Ichkeul is a 12,600 acre National Park in the north of Tunisia, about 25 km southwest of the city of Bizerte. The National Park was established in 1980 mainly to protect the endangered birds in the same year in the list of World Natural Heritage (UNESCO) database. As a wetland it is also protected under the Ramsar Convention. In 1996 he was due to its increasing salinity as being at risk and thus recorded in the red list of endangered world heritage. 2006 Ichkeul was again removed from this list.
The Ichkeul Lake and its wetlands are important stops the bird route of hundreds of thousands of Tunisia on the Mediterranean, arriving birds such as ducks, geese, storks and flamingos that arrive that here to find food and build their nests. Ichkeul is the last remaining river in a chain that entlangzog sooner than the whole of North Africa.
The Ichkeul the lake supplying water is also required to supply the Tunisian population and stowed before the lake.

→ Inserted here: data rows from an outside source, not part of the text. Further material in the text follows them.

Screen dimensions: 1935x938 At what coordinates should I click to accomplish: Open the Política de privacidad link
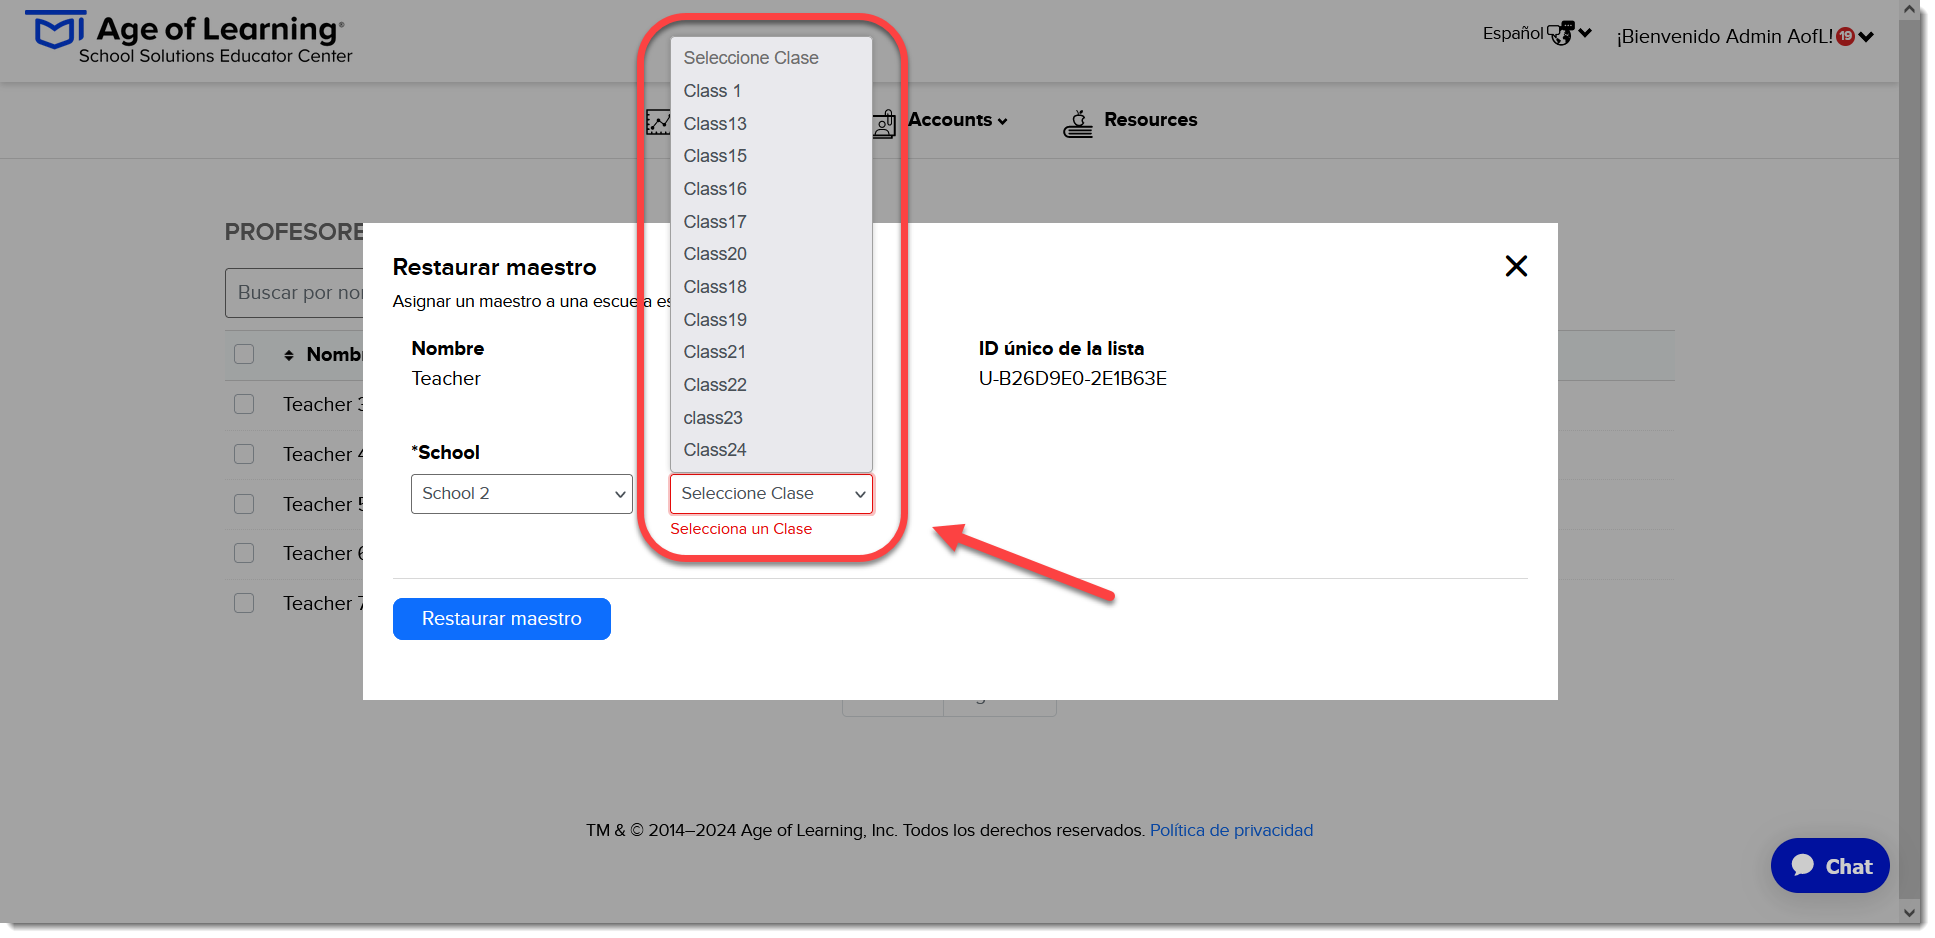(x=1231, y=830)

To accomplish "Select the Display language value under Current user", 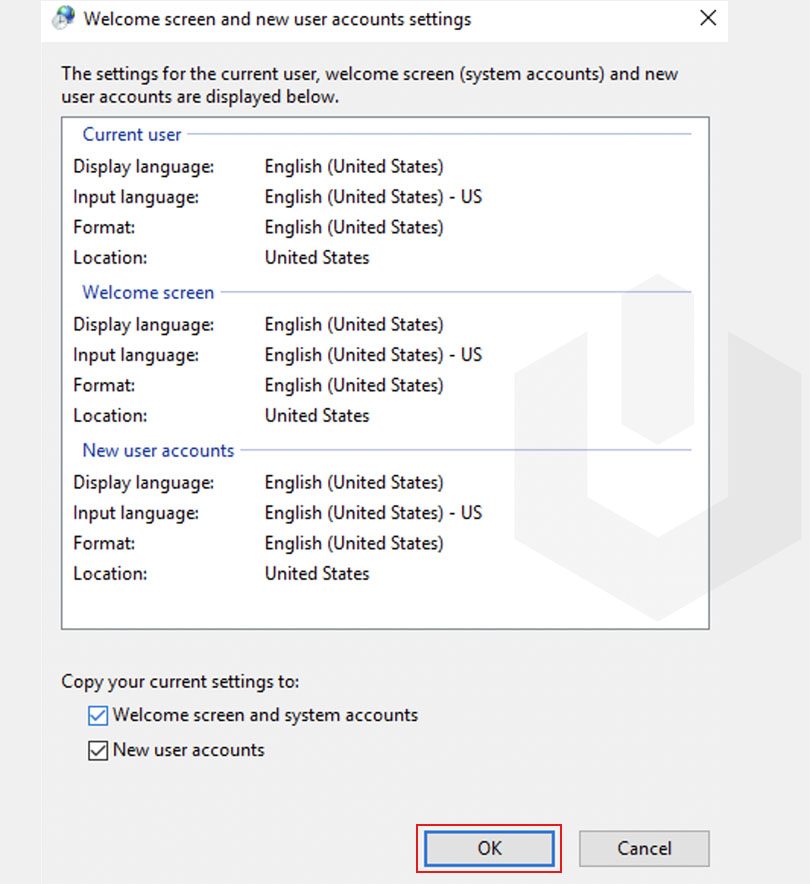I will tap(353, 166).
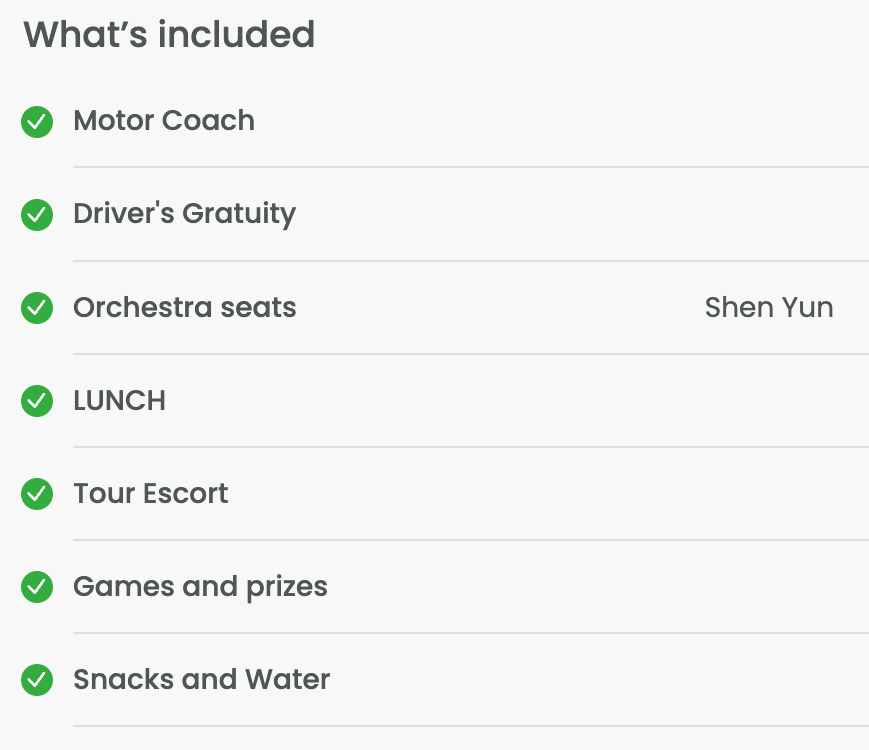Click the LUNCH list item
Screen dimensions: 869x750
pos(119,400)
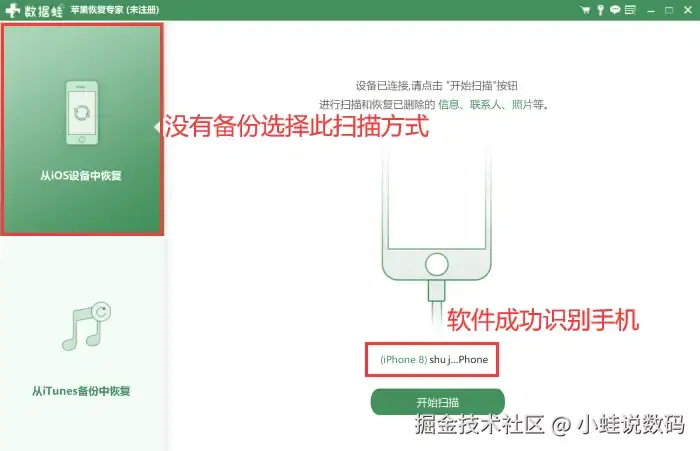This screenshot has width=700, height=451.
Task: Select the (iPhone 8) device name box
Action: pos(432,359)
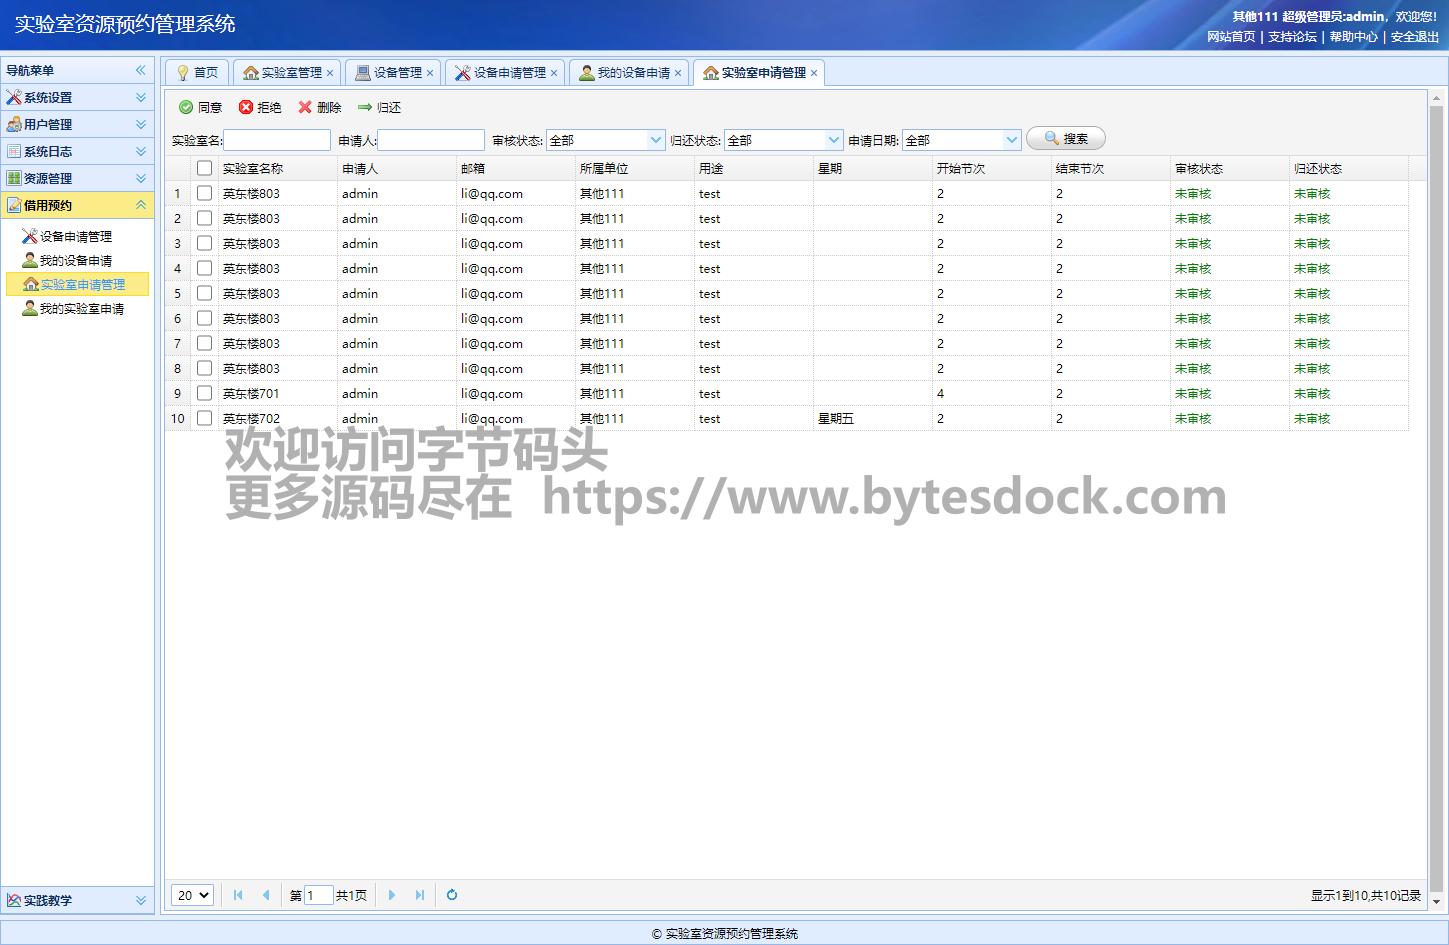Screen dimensions: 1449x945
Task: Click the 删除 delete X icon
Action: click(305, 107)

The Ichkeul Lake and its wetlands are important stops the bird route of hundreds of thousands of Tunisia on the Mediterranean, arriving birds such as ducks, geese, storks and flamingos that arrive that here to find food and build their nests. Ichkeul is the last remaining river in a chain that entlangzog sooner than the whole of North Africa.
The Ichkeul the lake supplying water is also required to supply the Tunisian population and stowed before the lake.